# Written problem
Reproduce the items below, substituting "desktop automation agent" for every occurrence of "computer-use agent" and leaving everything else unchanged.

Element and text location data:

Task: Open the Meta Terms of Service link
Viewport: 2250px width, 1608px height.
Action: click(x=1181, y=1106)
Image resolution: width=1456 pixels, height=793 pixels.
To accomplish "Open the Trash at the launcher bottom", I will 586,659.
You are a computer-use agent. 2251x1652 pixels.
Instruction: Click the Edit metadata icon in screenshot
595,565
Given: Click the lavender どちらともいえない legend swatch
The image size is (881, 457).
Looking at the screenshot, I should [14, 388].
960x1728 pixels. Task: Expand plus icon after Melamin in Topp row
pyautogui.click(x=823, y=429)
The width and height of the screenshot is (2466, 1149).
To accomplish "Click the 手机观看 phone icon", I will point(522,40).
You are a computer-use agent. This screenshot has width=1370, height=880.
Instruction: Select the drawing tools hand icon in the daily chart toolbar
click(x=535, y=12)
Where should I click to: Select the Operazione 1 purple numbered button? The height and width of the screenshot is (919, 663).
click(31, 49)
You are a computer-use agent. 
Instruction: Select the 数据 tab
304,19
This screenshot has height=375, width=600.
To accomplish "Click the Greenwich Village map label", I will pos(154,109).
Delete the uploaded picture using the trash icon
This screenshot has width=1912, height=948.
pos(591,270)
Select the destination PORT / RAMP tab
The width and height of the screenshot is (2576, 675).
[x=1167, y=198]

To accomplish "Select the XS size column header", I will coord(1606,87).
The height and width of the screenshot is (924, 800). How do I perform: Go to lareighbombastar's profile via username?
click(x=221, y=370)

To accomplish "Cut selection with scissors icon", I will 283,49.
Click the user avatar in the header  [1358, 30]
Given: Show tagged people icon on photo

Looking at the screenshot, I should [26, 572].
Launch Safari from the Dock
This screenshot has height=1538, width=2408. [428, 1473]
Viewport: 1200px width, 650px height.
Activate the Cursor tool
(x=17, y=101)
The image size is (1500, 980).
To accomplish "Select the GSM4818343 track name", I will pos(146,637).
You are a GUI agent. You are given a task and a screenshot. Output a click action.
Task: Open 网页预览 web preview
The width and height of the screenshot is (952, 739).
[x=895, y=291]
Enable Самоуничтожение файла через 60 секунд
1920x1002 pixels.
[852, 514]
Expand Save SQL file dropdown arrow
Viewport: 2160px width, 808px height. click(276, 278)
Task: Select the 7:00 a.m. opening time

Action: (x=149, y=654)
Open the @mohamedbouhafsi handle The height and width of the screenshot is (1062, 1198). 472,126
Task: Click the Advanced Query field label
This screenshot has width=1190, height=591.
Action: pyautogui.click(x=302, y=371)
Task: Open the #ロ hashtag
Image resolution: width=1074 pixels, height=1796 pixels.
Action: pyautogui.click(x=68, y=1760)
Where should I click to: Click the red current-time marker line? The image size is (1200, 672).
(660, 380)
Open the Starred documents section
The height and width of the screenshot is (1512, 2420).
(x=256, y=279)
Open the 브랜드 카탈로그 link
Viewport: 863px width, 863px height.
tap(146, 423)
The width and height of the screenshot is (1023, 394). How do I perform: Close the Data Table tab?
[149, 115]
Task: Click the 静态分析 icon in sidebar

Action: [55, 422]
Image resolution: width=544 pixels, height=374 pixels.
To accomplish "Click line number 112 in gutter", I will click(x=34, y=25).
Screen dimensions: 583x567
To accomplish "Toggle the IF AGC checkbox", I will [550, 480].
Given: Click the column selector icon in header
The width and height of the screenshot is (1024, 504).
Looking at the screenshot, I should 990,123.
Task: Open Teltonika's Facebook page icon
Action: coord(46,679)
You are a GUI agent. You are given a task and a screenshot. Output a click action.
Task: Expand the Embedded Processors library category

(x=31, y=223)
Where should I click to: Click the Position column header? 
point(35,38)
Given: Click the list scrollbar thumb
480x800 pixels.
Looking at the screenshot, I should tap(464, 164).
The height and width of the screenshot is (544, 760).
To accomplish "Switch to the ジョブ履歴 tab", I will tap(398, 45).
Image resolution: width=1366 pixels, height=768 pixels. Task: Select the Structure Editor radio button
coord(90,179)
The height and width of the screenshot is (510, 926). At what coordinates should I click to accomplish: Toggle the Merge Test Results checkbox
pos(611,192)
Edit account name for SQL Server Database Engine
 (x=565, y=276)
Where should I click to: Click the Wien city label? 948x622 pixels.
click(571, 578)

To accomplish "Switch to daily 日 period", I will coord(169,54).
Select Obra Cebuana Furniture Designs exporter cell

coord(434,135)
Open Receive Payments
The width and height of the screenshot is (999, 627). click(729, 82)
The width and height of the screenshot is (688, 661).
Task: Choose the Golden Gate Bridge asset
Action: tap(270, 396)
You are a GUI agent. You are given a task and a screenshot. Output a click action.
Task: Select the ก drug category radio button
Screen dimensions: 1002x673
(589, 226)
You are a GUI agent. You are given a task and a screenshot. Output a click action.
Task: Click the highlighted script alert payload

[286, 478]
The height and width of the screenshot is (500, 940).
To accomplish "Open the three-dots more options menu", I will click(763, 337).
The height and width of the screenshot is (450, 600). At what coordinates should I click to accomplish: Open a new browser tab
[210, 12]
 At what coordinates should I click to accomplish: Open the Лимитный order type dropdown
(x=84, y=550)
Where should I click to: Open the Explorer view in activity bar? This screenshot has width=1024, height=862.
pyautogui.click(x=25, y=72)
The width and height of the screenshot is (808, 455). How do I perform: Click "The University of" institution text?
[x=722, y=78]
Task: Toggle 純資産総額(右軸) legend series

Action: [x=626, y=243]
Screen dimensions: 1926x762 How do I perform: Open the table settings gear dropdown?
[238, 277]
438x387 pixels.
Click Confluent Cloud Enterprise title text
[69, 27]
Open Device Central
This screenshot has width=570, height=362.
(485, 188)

# Exercise output
Task: Open the Meta Terms of Service link
Viewport: 2250px width, 1608px height.
Action: click(x=1181, y=1106)
Image resolution: width=1456 pixels, height=793 pixels.
To accomplish "Open the Trash at the launcher bottom", I will 586,659.
You are a desktop automation agent. 2251x1652 pixels.
Instruction: Click the Edit metadata icon in screenshot
595,565
Given: Click the lavender どちらともいえない legend swatch
The image size is (881, 457).
Looking at the screenshot, I should [14, 388].
960x1728 pixels. Task: Expand plus icon after Melamin in Topp row
pyautogui.click(x=823, y=429)
The width and height of the screenshot is (2466, 1149).
To accomplish "Click the 手机观看 phone icon", I will point(522,40).
You are a desktop automation agent. This screenshot has width=1370, height=880.
Instruction: Select the drawing tools hand icon in the daily chart toolbar
click(x=535, y=12)
Where should I click to: Select the Operazione 1 purple numbered button? The height and width of the screenshot is (919, 663).
click(31, 49)
You are a desktop automation agent. 
Instruction: Select the 数据 tab
304,19
This screenshot has height=375, width=600.
To accomplish "Click the Greenwich Village map label", I will pos(154,109).
Delete the uploaded picture using the trash icon
This screenshot has width=1912, height=948.
pos(591,270)
Select the destination PORT / RAMP tab
The width and height of the screenshot is (2576, 675).
[x=1167, y=198]

To accomplish "Select the XS size column header", I will coord(1606,87).
The height and width of the screenshot is (924, 800). How do I perform: Go to lareighbombastar's profile via username?
click(x=221, y=370)

To accomplish "Cut selection with scissors icon", I will 283,49.
Click the user avatar in the header  [1358, 30]
Given: Show tagged people icon on photo

Looking at the screenshot, I should [26, 572].
Launch Safari from the Dock
This screenshot has height=1538, width=2408. [428, 1473]
Viewport: 1200px width, 650px height.
Activate the Cursor tool
(x=17, y=101)
The image size is (1500, 980).
To accomplish "Select the GSM4818343 track name", I will pos(146,637).
You are a GUI agent. You are given a task and a screenshot. Output a click action.
Task: Open 网页预览 web preview
The width and height of the screenshot is (952, 739).
[x=895, y=291]
Enable Самоуничтожение файла через 60 секунд
1920x1002 pixels.
[852, 514]
Expand Save SQL file dropdown arrow
Viewport: 2160px width, 808px height. click(276, 278)
Task: Select the 7:00 a.m. opening time

Action: (x=149, y=654)
Open the @mohamedbouhafsi handle The height and width of the screenshot is (1062, 1198). 472,126
Task: Click the Advanced Query field label
This screenshot has width=1190, height=591.
Action: pyautogui.click(x=302, y=371)
Task: Open the #ロ hashtag
Image resolution: width=1074 pixels, height=1796 pixels.
Action: pyautogui.click(x=68, y=1760)
Where should I click to: Click the red current-time marker line? The image size is (1200, 672).
(660, 380)
Open the Starred documents section
The height and width of the screenshot is (1512, 2420).
(x=256, y=279)
Open the 브랜드 카탈로그 link
Viewport: 863px width, 863px height.
tap(146, 423)
The width and height of the screenshot is (1023, 394). How do I perform: Close the Data Table tab?
[149, 115]
Task: Click the 静态分析 icon in sidebar

Action: [55, 422]
Image resolution: width=544 pixels, height=374 pixels.
To accomplish "Click line number 112 in gutter", I will click(x=34, y=25).
Screen dimensions: 583x567
To accomplish "Toggle the IF AGC checkbox", I will [550, 480].
Given: Click the column selector icon in header
The width and height of the screenshot is (1024, 504).
Looking at the screenshot, I should 990,123.
Task: Open Teltonika's Facebook page icon
Action: coord(46,679)
You are a GUI agent. You are given a task and a screenshot. Output a click action.
Task: Expand the Embedded Processors library category

(x=31, y=223)
Where should I click to: Click the Position column header? 
point(35,38)
Given: Click the list scrollbar thumb
480x800 pixels.
Looking at the screenshot, I should tap(464, 164).
The height and width of the screenshot is (544, 760).
To accomplish "Switch to the ジョブ履歴 tab", I will tap(398, 45).
Image resolution: width=1366 pixels, height=768 pixels. Task: Select the Structure Editor radio button
coord(90,179)
The height and width of the screenshot is (510, 926). At what coordinates should I click to accomplish: Toggle the Merge Test Results checkbox
pos(611,192)
Edit account name for SQL Server Database Engine
 (x=565, y=276)
Where should I click to: Click the Wien city label? 948x622 pixels.
click(571, 578)

To accomplish "Switch to daily 日 period", I will coord(169,54).
Select Obra Cebuana Furniture Designs exporter cell

coord(434,135)
Open Receive Payments
The width and height of the screenshot is (999, 627). click(729, 82)
The width and height of the screenshot is (688, 661).
Task: Choose the Golden Gate Bridge asset
Action: tap(270, 396)
You are a GUI agent. You are given a task and a screenshot. Output a click action.
Task: Select the ก drug category radio button
Screen dimensions: 1002x673
(589, 226)
You are a GUI agent. You are given a task and a screenshot. Output a click action.
Task: Click the highlighted script alert payload

[286, 478]
The height and width of the screenshot is (500, 940).
To accomplish "Open the three-dots more options menu", I will click(763, 337).
The height and width of the screenshot is (450, 600). At what coordinates should I click to accomplish: Open a new browser tab
[210, 12]
 At what coordinates should I click to accomplish: Open the Лимитный order type dropdown
(x=84, y=550)
Where should I click to: Open the Explorer view in activity bar? This screenshot has width=1024, height=862.
pyautogui.click(x=25, y=72)
The width and height of the screenshot is (808, 455). How do I perform: Click "The University of" institution text?
[x=722, y=78]
Task: Toggle 純資産総額(右軸) legend series

Action: [x=626, y=243]
Screen dimensions: 1926x762 How do I perform: Open the table settings gear dropdown?
[238, 277]
438x387 pixels.
Click Confluent Cloud Enterprise title text
[69, 27]
Open Device Central
This screenshot has width=570, height=362.
(485, 188)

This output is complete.